* **Текст для чтения**
Но почему сразу так вот победа над желанием собственного существования лучше, нежели победа над «наивысшими признаками Онтичного Порядка»? Если даже Создатель устроил себе Вселенную как музыку, то чего ради мы должны Ему помогать постоянно поддерживать ее максимальную гармоничность в соответствии с установленным им контрапунктом вместо того, чтобы эту музыку подпортить, а при оказии и самих себя спасти? В теодицее Стэплдона отсутствует элемент любви Создателя, поскольку это был интравертный шизотимик; поэтому типичным для шизотимии образом он хладные эстетические качества предпочитает огню чувств. Но ведь характерологическая формула, поясняющая, почему Стэплдон написал свое произведение именно так, не снимает его нелогичности.
Концепция «Строителя звезд» в основе поражена такой вот логической ошибкой: либо высшая ценность придает существованию санкции, которые изначально в этом существовании отсутствуют, то есть являются трансцендентными, и тогда интеллект, ищущий эти санкции, вынужден выходить за границы бренности, но для того чтобы без сопротивления принять Наивысшую Инстанцию, она должна быть идеальной. Ибо для познающего разума Идеальность означает окончание поисков. Меж тем как только мы скажем, что Наивысшее не идеально, так тут же возникает вопрос, что же его ограничивает, что нарушает совершенство, вопрос, тем самым ставящий под сомнение гипотезу наличия Инстанции еще более высшего порядка. И тогда система, которой предстояло замкнуться в целое в виде кольца, размыкается.

* **Короткая задача A**
Ответьте по тексту о «Строителе звезд»:
(i) Каким типом личности назван Стэплдон?
(ii) Какой элемент отсутствует в теодицее Стэплдона?
(iii) Что означает Идеальность для познающего разума?
* **Короткая задача B**
Продублируйте дословно часть текста о «Строителе звезд» между «Но почему сразу» и «снимает его нелогичности.», включительно.

* **Извлечённые записи**

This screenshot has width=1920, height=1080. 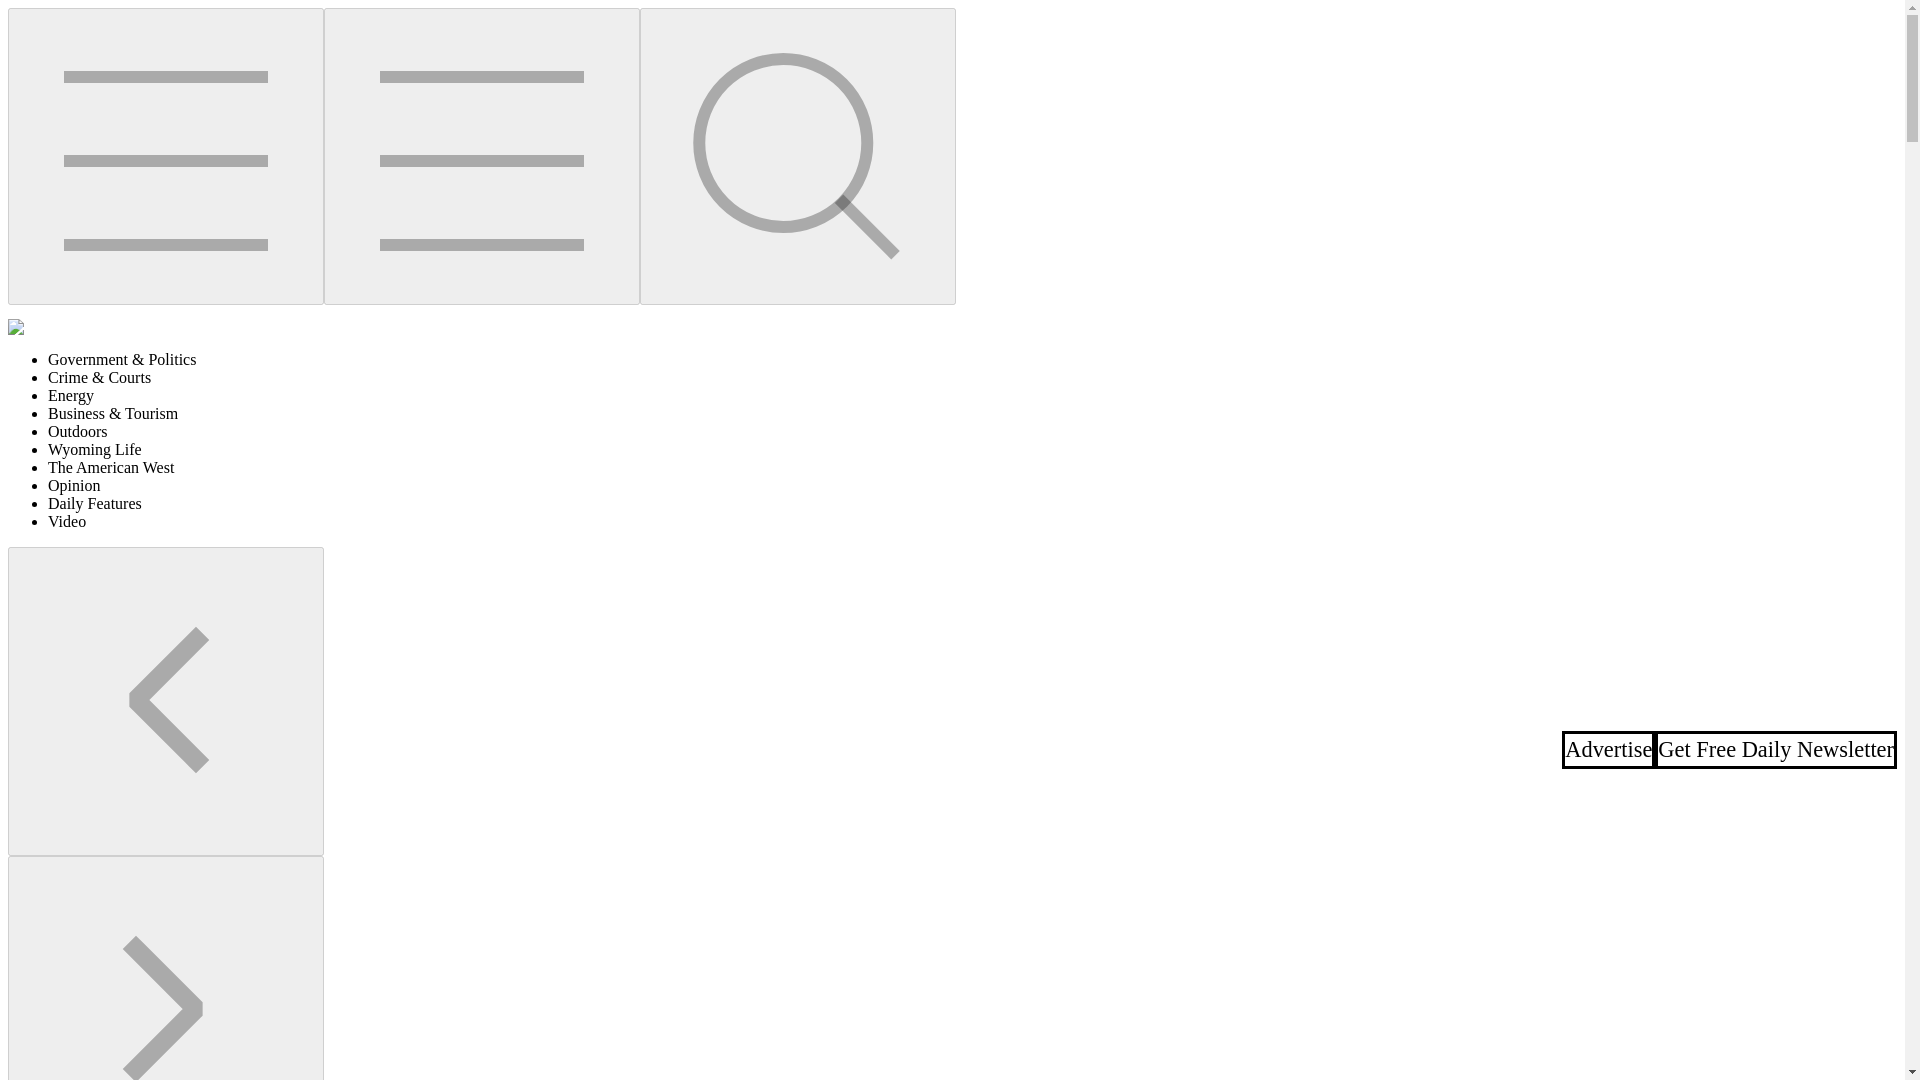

* * *

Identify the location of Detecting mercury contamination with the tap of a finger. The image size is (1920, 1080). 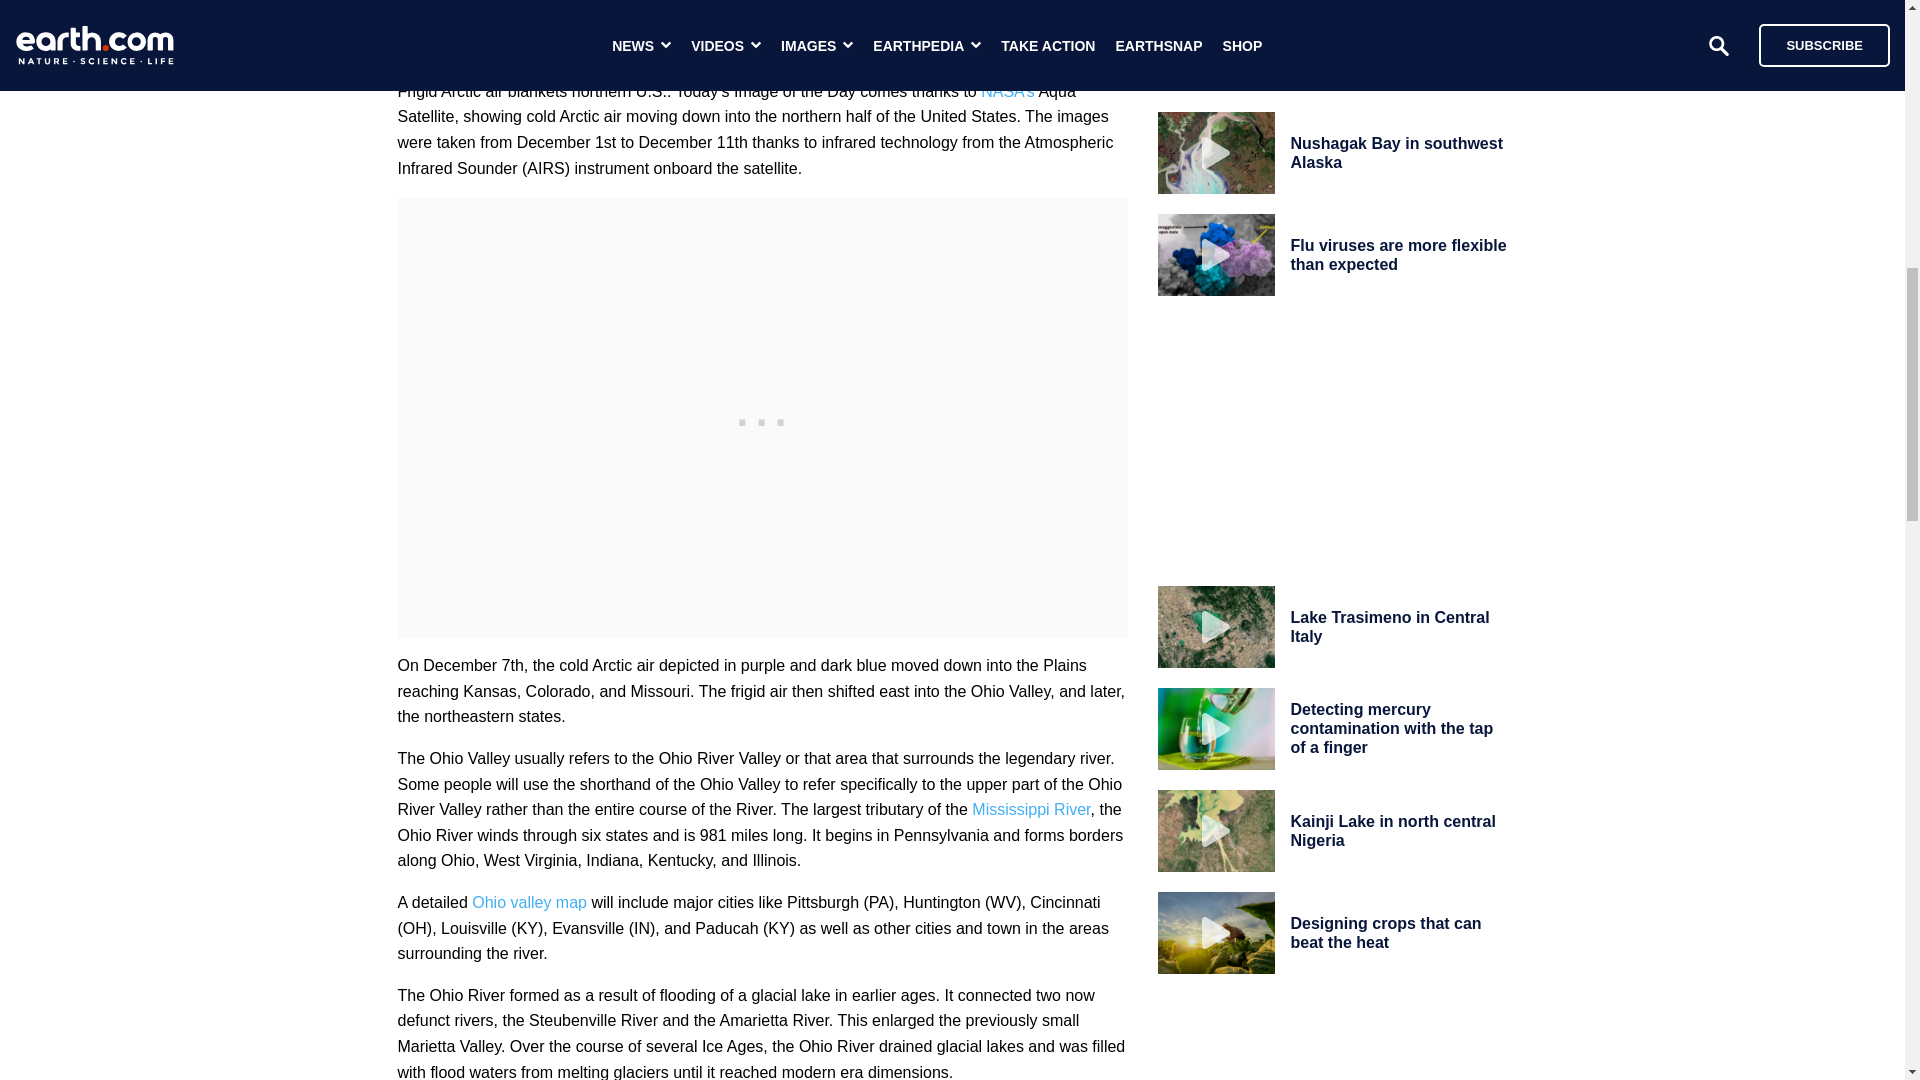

* **Результат A**
(i) Интравертный шизотимик.
(ii) Элемент любви Создателя.
(iii) Окончание поисков.

* **Результат B**
Но почему сразу так вот победа над желанием собственного существования лучше, нежели победа над «наивысшими признаками Онтичного Порядка»? Если даже Создатель устроил себе Вселенную как музыку, то чего ради мы должны Ему помогать постоянно поддерживать ее максимальную гармоничность в соответствии с установленным им контрапунктом вместо того, чтобы эту музыку подпортить, а при оказии и самих себя спасти? В теодицее Стэплдона отсутствует элемент любви Создателя, поскольку это был интравертный шизотимик; поэтому типичным для шизотимии образом он хладные эстетические качества предпочитает огню чувств. Но ведь характерологическая формула, поясняющая, почему Стэплдон написал свое произведение именно так, не снимает его нелогичности.